Allá, donde comienza el Sur y la brújula caía de muerte certera, el poeta teutónico, aquel que cuando hablaba, decía poncho, mascarones espumosos, maíz, piedras heridas, y en cada sílaba amasaba una y mil veces el aullido de “Canto general”, arrancaba de la Tierra a un titán abrasador cimentado de versos, madrigales en flor y caminos serpenteados de yedras.
En ese amanecer, Isla Negra chorreaba oscuridad. Los peces y los mástiles, asustadizos, se hundieron en el océano y la misma luz del alba no se atrevió a romper el horizonte de un color nacarado.
Alguien, ante el cadáver del poeta de todos los abandonados del planeta, se abrió las venas y pintó sobre manto de nácar: “...Hay un mensaje escrito en las paredes / y el pueblo, sólo el pueblo, puede verlo.”

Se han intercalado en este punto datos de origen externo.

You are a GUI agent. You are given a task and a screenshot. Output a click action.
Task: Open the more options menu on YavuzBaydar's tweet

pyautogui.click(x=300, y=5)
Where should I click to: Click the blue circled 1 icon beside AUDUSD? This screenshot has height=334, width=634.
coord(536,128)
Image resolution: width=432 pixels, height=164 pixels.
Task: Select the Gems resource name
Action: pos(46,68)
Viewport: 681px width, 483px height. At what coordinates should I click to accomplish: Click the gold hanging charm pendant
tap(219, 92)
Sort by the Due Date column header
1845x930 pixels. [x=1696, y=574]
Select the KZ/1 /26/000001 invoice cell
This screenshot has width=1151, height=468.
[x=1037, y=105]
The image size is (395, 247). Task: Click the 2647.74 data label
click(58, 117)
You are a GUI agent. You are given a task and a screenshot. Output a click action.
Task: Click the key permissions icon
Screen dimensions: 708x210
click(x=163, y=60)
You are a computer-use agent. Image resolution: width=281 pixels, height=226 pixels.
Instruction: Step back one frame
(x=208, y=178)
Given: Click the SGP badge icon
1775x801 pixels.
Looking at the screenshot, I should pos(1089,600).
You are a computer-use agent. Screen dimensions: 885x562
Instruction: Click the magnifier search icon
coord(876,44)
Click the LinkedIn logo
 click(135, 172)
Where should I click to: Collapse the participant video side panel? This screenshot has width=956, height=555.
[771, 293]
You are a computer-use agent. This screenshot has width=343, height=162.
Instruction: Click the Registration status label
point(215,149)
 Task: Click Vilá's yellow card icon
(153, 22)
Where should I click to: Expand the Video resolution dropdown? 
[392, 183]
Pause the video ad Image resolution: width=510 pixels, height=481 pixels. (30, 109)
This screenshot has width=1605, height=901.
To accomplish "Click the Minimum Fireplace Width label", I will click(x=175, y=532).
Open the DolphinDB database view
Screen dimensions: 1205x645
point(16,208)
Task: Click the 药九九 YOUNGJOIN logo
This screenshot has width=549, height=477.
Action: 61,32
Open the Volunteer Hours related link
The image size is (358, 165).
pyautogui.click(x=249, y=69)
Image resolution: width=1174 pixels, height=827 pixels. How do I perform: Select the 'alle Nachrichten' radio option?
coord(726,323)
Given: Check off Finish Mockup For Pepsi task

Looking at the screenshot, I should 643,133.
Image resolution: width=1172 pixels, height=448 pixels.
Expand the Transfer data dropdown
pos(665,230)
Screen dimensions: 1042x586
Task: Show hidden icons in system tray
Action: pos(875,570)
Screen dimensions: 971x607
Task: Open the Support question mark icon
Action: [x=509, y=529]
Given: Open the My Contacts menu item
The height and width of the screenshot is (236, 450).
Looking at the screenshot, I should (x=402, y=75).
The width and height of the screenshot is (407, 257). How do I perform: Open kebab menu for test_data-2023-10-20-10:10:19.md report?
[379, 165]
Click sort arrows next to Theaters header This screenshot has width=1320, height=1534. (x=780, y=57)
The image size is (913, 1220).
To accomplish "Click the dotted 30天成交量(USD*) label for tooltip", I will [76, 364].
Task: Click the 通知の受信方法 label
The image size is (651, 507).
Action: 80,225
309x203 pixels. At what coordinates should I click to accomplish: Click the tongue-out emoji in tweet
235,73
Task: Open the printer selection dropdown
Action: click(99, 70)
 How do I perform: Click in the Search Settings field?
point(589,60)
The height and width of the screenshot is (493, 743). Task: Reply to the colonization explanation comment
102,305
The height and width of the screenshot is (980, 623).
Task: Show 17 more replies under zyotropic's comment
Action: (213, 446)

Los primeros en leerlo quedaron ciegos, los párpados se cerraron tras mamparas de hierro y la saliva se helaba mientras hervía. Los más viejos supieron entonces que el poeta de América se moría a la intemperie.
Pablo, el juglar, recorrió envuelto en mortaja azulina, frente a aquellos acantilados cara a la furia del Pacifico toda la gama de la lírica. En su primera etapa juvenil – “nosotros, los de entonces, ya no somos los mismos” - cruzó volando el húmedo sendero vaporoso del romanticismo, y así, en “Veinte poemas de amor y una canción desesperada” nos legó el libro que casi hunde toda la poesía amorosa europea, desde los romances anónimos del siglo XV, pasando por los resquemores apasionados de Jorge Manrique, Juan de Encina, Baltasar del Alcázar, Lope de Vega, hasta varar en las “Nanas de la cebolla” o en las faldas de aquella casada infiel que todos en algún momento, envuelta en polvo y sudor, nos hemos llevado a la sombra de los cañaverales del río.
Al pie de la tumba lo esperaba esa mañana Gabriela Mistral, la “maestra pequeña y frágil”, cuya obra, de una sexualidad erótica arrebatadora, estaba alzada sobre uvas y vientos. De ella, el poeta bebió hasta el hastío. Era agua fresca para el jolgorio de su espíritu.
Aquel día lejano del adiós perpetuo, el viento en los arrecifes de Isla había huido a los promontorios, mientras sobre Santiago los borceguíes de los militares pisaban el mosto de la libertad para hacer vino de sangre. En el Palacio ya estaba - sombra y miedo - sentado el autócrata.
Hoy todo es evocación, y aún así, escuece el doliente recuerdo.
Chile ya no es la misma, y nosotros – aún sin saberlo por muchos esfuerzos que hagamos – quizás tampoco. En alguna parte del cuerpo hendido escuecen las estribaciones del alma, el aliento tirita y hay carámbanos en las ventanas de la mirada.